Snowflake - at this stage in pregnancy I think we're all entitled to feel what we feel whether it's "MDC friendly" or not! It's easy to get to a point where you just want to hold that baby and that is what's overshadowing everything. Hopefully you can find some peace as you wait out the weekend until Tuesday. And hopefully it won't be that long because you'll go on your own before then. Sending labor vibes your way!

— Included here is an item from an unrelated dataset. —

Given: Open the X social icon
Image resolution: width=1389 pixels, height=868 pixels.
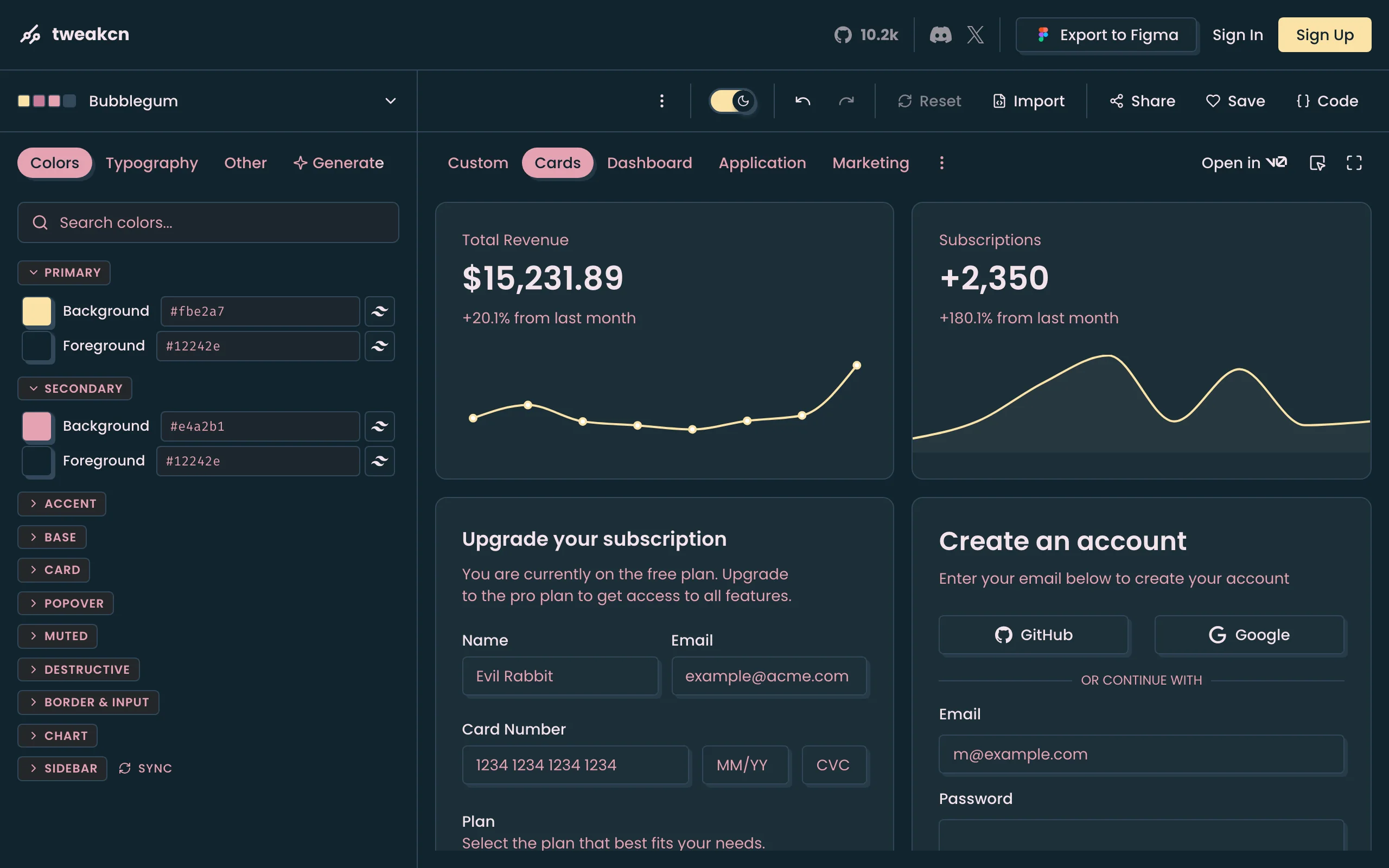Looking at the screenshot, I should (974, 35).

I'm still here with constant pressure. I want to start my birthing time so badly. But I realize that I have no right to complain seeing as I'm not even 39 weeks until Sunday. I know I'm just getting antsy. With my pregnancy with DS I never felt quite like this either. He was never positioned properly since he was posterior and I never started birthing on my own since I was induced, so I never felt the sensations that I'm feeling this time around. This is so different. I can feel baby pressing on me, almost as if he/she is looking for the exit and it's messing with my mind. I feel like a preggochondriac. Every little twinge, crampy feeling, bloaty feeling, etc...and I start getting hopeful. But so far it's all been nothing! And of course as much as I love reading all of the birth stories, and I sincerely do, they're making me so anxious to hold my own little one! And of course that makes me feel guilty because I know that I'm in my last moments with my little DS who is about to have a huge change take place in his life. I feel like I should just be content to treasure every second with him before our family of three becomes a family of four. But to tell you the truth I think even he is getting antsy for baby to come out! He's wrapped his present for baby and he loves to give my belly hugs and say "I love you baby" with a huge grin on his face. He's my sensitive little sweetie pie!
Anyways, the plan for today is to go swimming if we don't get rained out. And I sincerely hope that we don't because I want to go soooo badly! I'm hoping the swimming might cause some things to start happening also! When I did my visualization, I visualized beginning my birthing time in the late evening after swimming. It'd be nice, but I know I'm not psychic or anything!